* _Stated problem_: Rewrite the records below, from the line with "Where should I click to: Open" to the line with "The width and", as a JSON list of strings with one string per line, leaving out any blank lines.

* _Data provided_:

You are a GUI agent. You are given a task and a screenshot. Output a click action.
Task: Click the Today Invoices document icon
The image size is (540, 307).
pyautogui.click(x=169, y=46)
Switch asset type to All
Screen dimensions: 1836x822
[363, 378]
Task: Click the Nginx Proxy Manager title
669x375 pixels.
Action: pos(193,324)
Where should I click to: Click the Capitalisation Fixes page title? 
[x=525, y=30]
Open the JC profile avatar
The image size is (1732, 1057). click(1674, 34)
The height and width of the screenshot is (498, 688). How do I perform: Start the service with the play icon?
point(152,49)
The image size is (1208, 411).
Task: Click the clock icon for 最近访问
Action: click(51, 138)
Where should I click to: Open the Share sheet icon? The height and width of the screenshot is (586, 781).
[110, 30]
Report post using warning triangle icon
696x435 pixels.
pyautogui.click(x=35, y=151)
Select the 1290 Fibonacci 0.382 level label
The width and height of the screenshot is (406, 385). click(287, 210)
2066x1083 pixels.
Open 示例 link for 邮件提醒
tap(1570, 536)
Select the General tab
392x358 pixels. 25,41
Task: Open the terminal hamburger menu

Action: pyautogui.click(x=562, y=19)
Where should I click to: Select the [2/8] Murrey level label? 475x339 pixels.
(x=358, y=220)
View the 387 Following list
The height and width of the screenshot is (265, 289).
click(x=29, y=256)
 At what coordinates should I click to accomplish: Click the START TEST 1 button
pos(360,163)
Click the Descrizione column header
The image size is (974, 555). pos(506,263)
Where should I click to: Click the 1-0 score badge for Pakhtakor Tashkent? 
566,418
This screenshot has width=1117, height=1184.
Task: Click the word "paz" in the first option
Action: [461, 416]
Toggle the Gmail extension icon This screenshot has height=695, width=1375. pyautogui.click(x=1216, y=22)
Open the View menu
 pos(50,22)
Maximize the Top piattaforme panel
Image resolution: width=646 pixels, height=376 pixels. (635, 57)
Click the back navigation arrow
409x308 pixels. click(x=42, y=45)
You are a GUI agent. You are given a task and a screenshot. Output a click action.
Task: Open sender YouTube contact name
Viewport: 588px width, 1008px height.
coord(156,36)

* _Finished answer_:
[
  "Where should I click to: Open the Share sheet icon? The height and width of the screenshot is (586, 781).",
  "[110, 30]",
  "Report post using warning triangle icon",
  "696x435 pixels.",
  "pyautogui.click(x=35, y=151)",
  "Select the 1290 Fibonacci 0.382 level label",
  "The width and height of the screenshot is (406, 385). click(287, 210)"
]